Lieutenant General Leon Scott Rice (born 27 May 1958) is the former director of the Air National Guard. He previously served as The Adjutant General (TAG) and Commander of the Massachusetts National Guard and as an assistant to Gen Mark A. Welsh III, former commander of the United States Air Forces in Europe.  Rice has also served as commander of USAF Forces deployed for United States Central Command in the Middle East Area of Operations.  He is a Boeing 777 first officer flying for United Airlines (though currently on a military leave of absence) in Washington Dulles International Airport.  On 3 April 2012 he was appointed by Governor Deval Patrick as The Adjutant General (TAG) of the Massachusetts National Guard and reappointed as The Adjutant General by Governor Charles Baker on 12 May 2015. Rice retired from the U.S. Air Force on 1 August 2020 after over 40 years of service.

Early life
Rice was born 27 May 1958 to Leon Harold Rice (1919–2002) and Margery Ann (Miller) Rice (1918–2005) in Bedford, New Hampshire; a military family with his mother serving as a captain during WWII in the Army Nurse Corps, and eventually becoming in 1990 a Commander of the Department of New Hampshire Veterans of Foreign Wars.  Rice is a direct descendant of Edmund Rice, an early immigrant to Massachusetts Bay Colony.  Rice attended local public schools and earned the rank of Eagle Scout in 1972.
----------
** TASK LIST **
A. According to the Leon Scott Rice biography, what rank did Rice earn in 1972?
B. Extend the Leon Scott Rice biography, picking up right after its last sentence.
The records that come next are separate material and are not part of the Leon Scott Rice biography.

** DATA PROVIDED **
----------
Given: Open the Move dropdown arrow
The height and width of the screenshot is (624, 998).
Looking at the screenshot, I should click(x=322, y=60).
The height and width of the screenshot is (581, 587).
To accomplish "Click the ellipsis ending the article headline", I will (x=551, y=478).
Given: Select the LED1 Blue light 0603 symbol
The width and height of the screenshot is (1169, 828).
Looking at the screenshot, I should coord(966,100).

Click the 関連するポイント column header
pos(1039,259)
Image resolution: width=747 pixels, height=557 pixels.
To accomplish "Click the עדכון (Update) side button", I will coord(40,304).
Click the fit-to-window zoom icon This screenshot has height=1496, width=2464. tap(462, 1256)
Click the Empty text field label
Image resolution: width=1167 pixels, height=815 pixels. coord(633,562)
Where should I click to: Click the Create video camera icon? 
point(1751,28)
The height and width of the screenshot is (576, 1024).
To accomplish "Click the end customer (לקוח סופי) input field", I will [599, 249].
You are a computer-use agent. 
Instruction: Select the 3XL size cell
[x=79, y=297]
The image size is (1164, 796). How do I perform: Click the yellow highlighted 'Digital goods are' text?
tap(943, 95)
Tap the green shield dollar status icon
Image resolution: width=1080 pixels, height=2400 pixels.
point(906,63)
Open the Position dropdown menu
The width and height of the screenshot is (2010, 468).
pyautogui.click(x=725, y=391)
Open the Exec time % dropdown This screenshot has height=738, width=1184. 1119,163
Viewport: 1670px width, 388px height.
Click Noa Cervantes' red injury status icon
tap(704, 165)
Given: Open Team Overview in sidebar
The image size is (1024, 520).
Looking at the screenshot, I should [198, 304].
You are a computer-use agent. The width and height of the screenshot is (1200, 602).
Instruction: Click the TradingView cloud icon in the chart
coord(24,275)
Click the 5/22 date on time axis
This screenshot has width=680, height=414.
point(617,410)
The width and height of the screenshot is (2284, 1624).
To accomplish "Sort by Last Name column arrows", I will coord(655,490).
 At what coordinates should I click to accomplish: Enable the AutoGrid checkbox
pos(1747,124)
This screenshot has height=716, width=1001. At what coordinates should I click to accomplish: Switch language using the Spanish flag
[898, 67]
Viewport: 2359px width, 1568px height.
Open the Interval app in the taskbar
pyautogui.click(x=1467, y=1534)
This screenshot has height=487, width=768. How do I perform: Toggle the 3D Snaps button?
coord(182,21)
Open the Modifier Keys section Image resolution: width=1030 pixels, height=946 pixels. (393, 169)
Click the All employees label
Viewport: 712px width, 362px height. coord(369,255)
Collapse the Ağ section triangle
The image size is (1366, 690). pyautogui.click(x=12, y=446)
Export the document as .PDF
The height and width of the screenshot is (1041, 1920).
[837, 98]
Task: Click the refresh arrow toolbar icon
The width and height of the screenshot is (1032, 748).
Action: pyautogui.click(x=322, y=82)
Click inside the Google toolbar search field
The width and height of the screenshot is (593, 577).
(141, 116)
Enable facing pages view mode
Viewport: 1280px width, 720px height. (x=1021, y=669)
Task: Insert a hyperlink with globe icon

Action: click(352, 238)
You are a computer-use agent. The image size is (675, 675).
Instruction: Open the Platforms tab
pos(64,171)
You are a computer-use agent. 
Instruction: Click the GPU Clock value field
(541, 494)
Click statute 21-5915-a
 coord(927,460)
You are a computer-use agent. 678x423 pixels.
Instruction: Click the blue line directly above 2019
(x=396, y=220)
----------
** TASK-BY-TASK OUTPUTS **
A. He earned the rank of Eagle Scout.

B.
Career
Rice was the director of the Air National Guard, The Pentagon, Washington, D.C. He is responsible for formulating, developing and coordinating all policies, plans and programs affecting more than 105,500 Guard members and civilians in more than 90 wings and 175 geographically separated units across 213 locations throughout the 50 States, the District of Columbia, Puerto Rico, Guam and the Virgin Islands.

Rice was commissioned in 1980 through the Reserve Officer Training Corps at Rensselaer Polytechnic Institute, Troy, New York and graduated from undergraduate pilot training at Reese Air Force Base, Texas in 1982. He is a command pilot with more than 4,300 hours in the F-111 and A-10. Before assuming his current position, General Rice served as The Adjutant General of the Massachusetts National Guard, responsible for commanding units of the Air and Army National Guard.

He has served in various operational and staff assignments, including commander of US Air Force Forces deployed to Middle East locations under the United States Central Command; where, from 1995 to 2006, he was mobilized and deployed to Bosnia, Kosovo, Kuwait, Iraq, Jordan, Oman, and Pakistan. He has commanded a squadron, operations group, and fighter wing. He previously served as the assistant adjutant general for air, and commander of Massachusetts Air National Guard, chairman of the Air Guard Force Structure and Modernization committee of the Adjutants General Association of the United States (AGAUS), as the association's secretary, as a member of the Reserve Forces Policy Board for the Department of Defense, and has served on several General Officer Steering Committees for the National Guard.

Rice was nominated for promotion to lieutenant general and assignment as director of the Air National Guard by Barack Obama on 4 April 2016. This nomination was confirmed by the United States Senate on 28 April 2016. He assumed the position of Director of the Air National Guard on 10 May 2016. In August 2020, Colorado National Guard Adjutant General Michael A. Loh succeeded Rice as director.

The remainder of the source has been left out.